==== Data shown ====

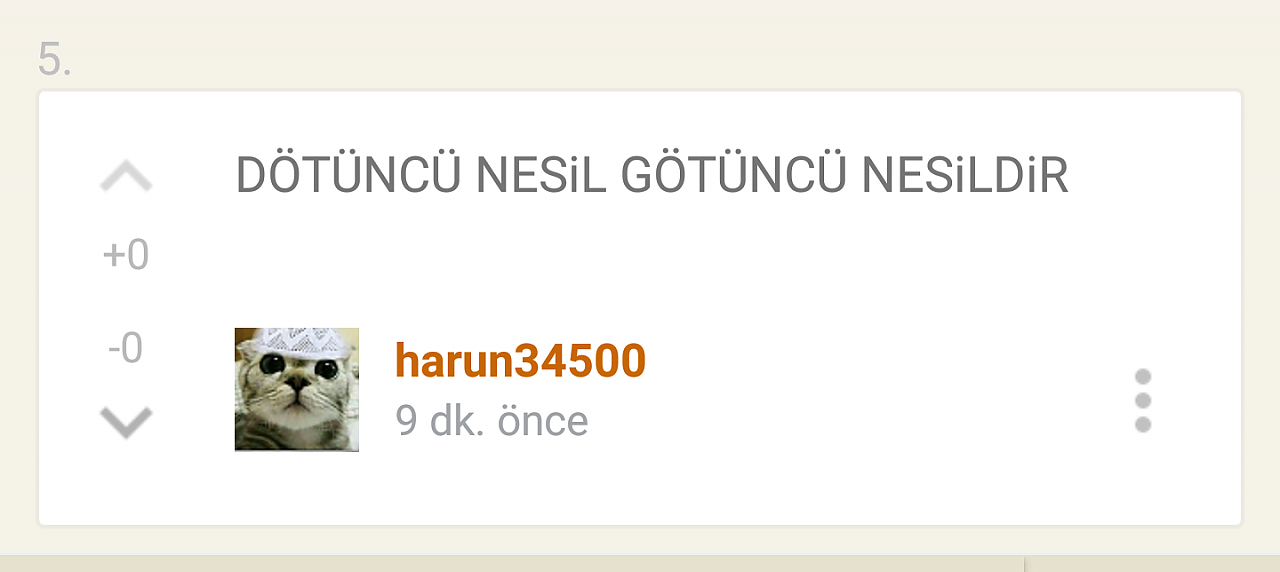Click the +0 upvote count
Image resolution: width=1280 pixels, height=572 pixels.
[x=126, y=255]
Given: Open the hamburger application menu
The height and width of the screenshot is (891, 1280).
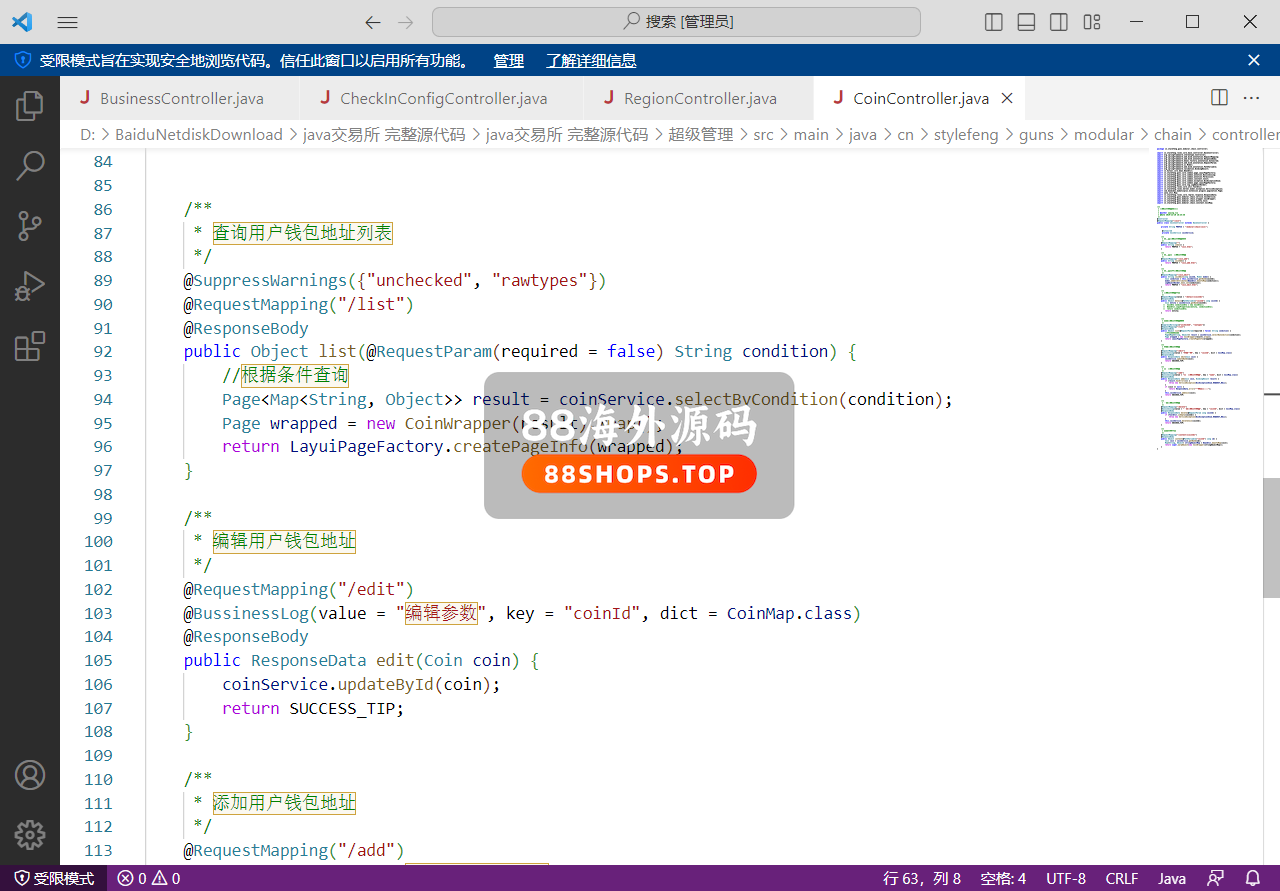Looking at the screenshot, I should pyautogui.click(x=67, y=22).
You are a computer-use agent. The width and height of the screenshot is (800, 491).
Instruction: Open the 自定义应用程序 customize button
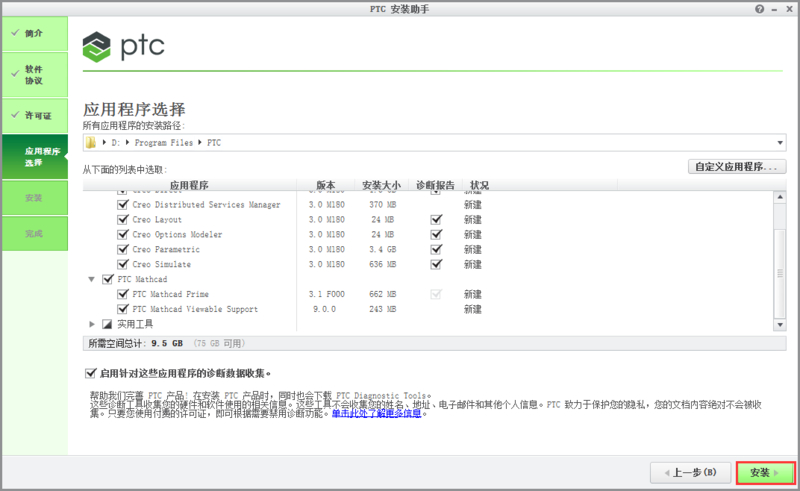tap(737, 167)
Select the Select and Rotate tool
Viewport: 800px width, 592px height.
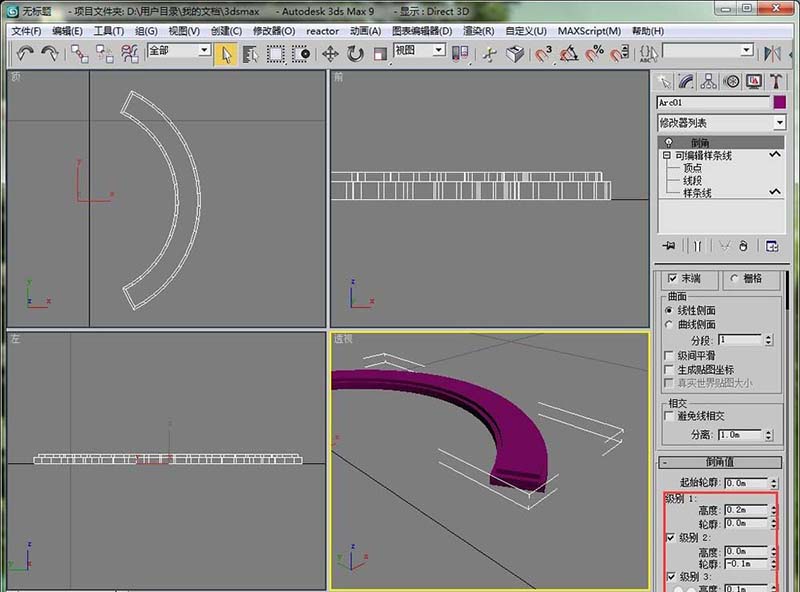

====

- **What to work on**
Set down exactly, and only, the lines from the one holding "The height and" to the end of the records above, leaving every picture out.

- **Task answer**
The height and width of the screenshot is (891, 1280).
Looking at the screenshot, I should pyautogui.click(x=67, y=22).
You are a computer-use agent. The width and height of the screenshot is (800, 491).
Instruction: Open the 自定义应用程序 customize button
tap(737, 167)
Select the Select and Rotate tool
Viewport: 800px width, 592px height.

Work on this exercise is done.